Swain Hoogervorst (born 1988) is based in Cape Town. He holds a Bachelor’s Degree in Arts from Vega (2010). He was selected as a top 100 finalist in the L’atelier Competition in both 2013 and 2015. Residencies include Schildersweek in the Netherlands (2013), Arteles Creative Center in Finland (2015), Mas des Graviers in France (2019) and most recently, Cité internationale des arts in Paris (2022). Hoogervorst has participated in numerous exhibitions both nationally and internationally. His first solo exhibition Inside Out was at the AVA Gallery in Cape Town (2014). Searching Eudaimonia (2017) marked his solo debut at the Everard Read Gallery in Cape Town, followed by In Between Spaces (2020), and most recently Time is a Long Thin Hand (2022) at Everard Read Franschhoek. Hoogervorst is represented by Everard Read Gallery in South Africa and London in the UK. His work can be found in private collections (in the UAE, US, UK, Brazil, France, Australia, Germany and Belgium) and public collections, including the Spier Arts Trust in South Africa. Hoogervorst lives and works in Cape Town, South Africa.


Artist Statement

‘My work always starts with a question (always the same): What is painting, now?
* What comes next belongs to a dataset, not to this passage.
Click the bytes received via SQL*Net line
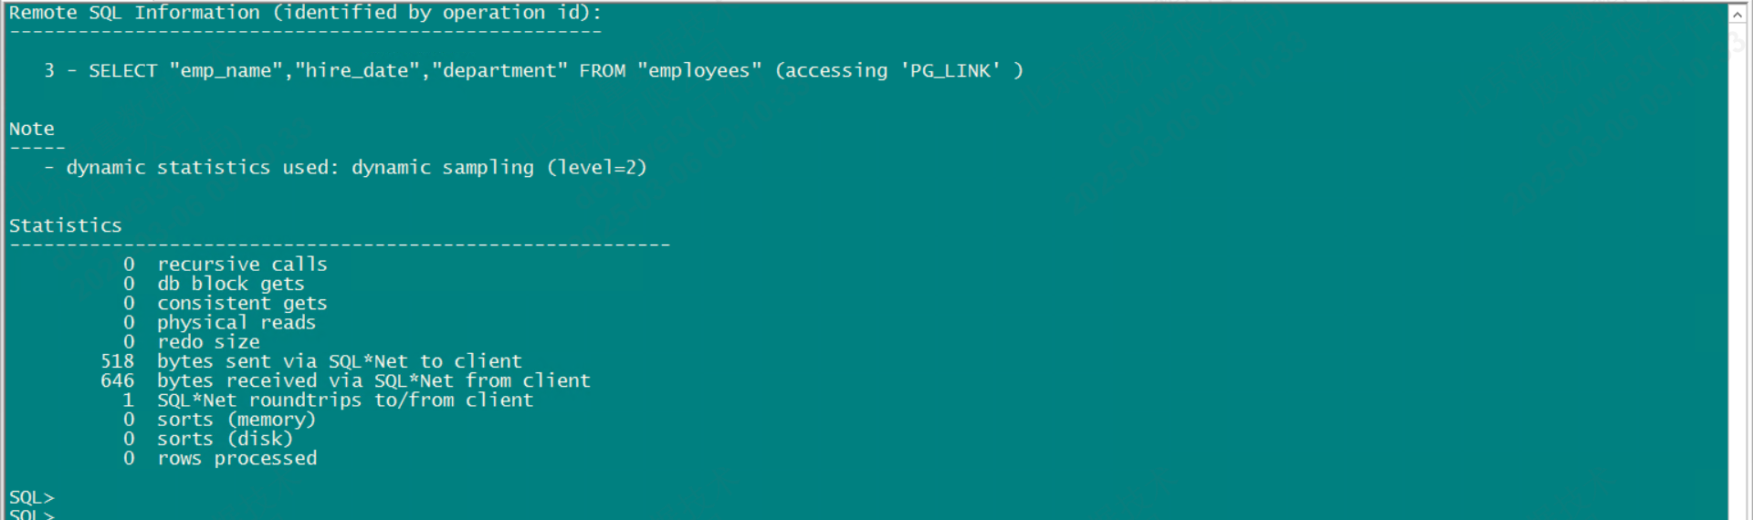 [373, 381]
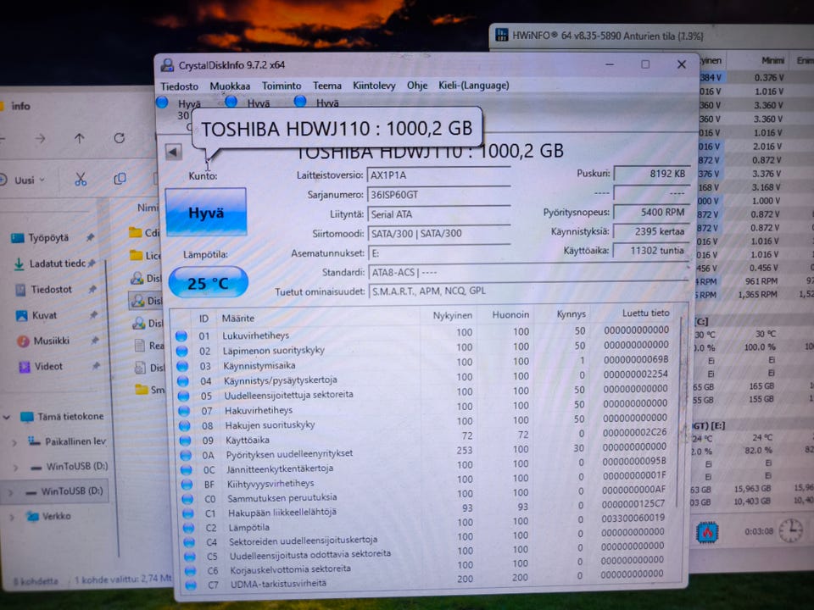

In 2020 I created a body of work that felt like a turning point in my process. My most recent show, Time is a Long Thin Hand (2022) aims to build on that new direction. My paintings find their foundation in the relationship between different marks of paint. In how two unlikely painted gestures can sit next to one another, and unexpectedly animate a surprise outcome.

Each of my works become an exercise in mark-making. Drawing on source imagery from my everyday life, whether it’s going for a run, living abroad, or the view from my studio window – everything becomes fodder for my fascination with painting.

To me painting is an accretion of time pursued in isolation; an unraveling of one’s own lived experience, and mortality. In my paintings I juxtapose landscapes and urban scenes with interiors and close-ups of ordinary house plants and bouquets, which have become a recurring fixation, perhaps because they too live and die.

As opposed to starting with a finished image clearly in mind, my paintings are a slow accumulation of painted memories and moments layered on top of one another – until I land on something fleeting that reveals itself.’